The OCC first became staffed and began its operations in 1983.
What caused the OCC to be established?
The OCC was created by a majority vote on a local ballot measure.
How does the OCC fit together with the Police Commission structurally?
The OCC is a civilian-staffed local governmental agency. The Police Commission is a volunteer civilian body of seven (7) members, four (4) members nominated by the Mayor and three (3) members nominated by the Board of Supervisors. Each member must be confirmed by a majority of the Board of Supervisors. The Police Commission appoints the Director of the OCC, subject to approval by the Mayor and Board of Supervisors; the Police Commission holds the power to terminate the services of the OCC's Director. The Director of the OCC reports to the Police Commission at its weekly meetings. By Charter, the Police Commission holds the power to manage, organize and reorganize the OCC. In practice, these powers generally are exercised by the Police Commission through the OCC Director.
How does the OCC fit together with the Police Commission functionally?

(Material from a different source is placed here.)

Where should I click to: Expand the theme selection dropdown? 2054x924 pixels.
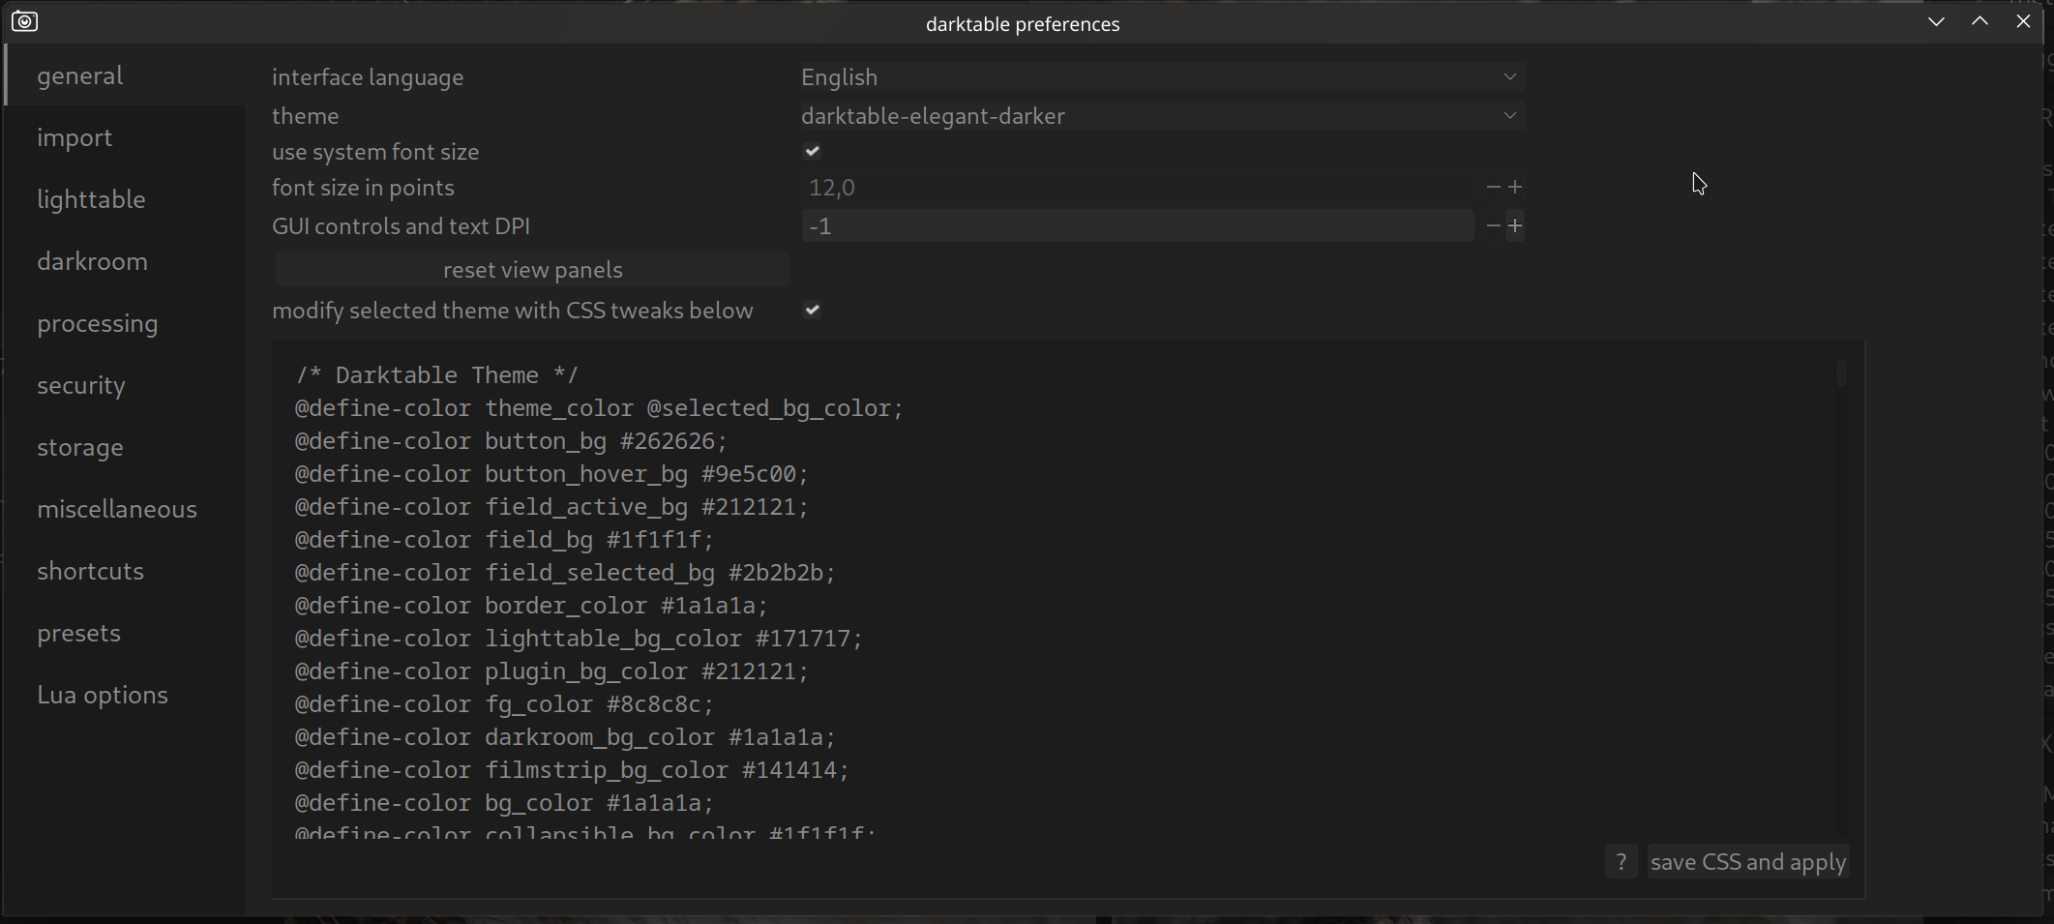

The OCC receives, investigates and makes findings on civilian complaints of on-duty misconduct (including acts and omissions) by sworn members of the San Francisco Police Department. Where the OCC sustains one or more allegations against one or more officers in a given case, the case can either go to the Chief of Police or to the Police Commission. The factors governing whether the Police Commission hears a case that has been sustained by the OCC include: severity of misconduct and of potential discipline; complexity of issues presented; degree of public interest in the matter; OCC recommendation to the Chief of Police as to forum (Chief or Commission). The Chief of Police either refers the case to the Commission, or hears it directly. The Chief of Police has disciplinary power to issue a 10-day suspension, or less; the Commission holds all greater disciplinary power, including the power to hear appeals from the Chief's disciplinary decisions. Both the Chief and the OCC (after conferring with the Chief) may file charges of officer misconduct with the Commission.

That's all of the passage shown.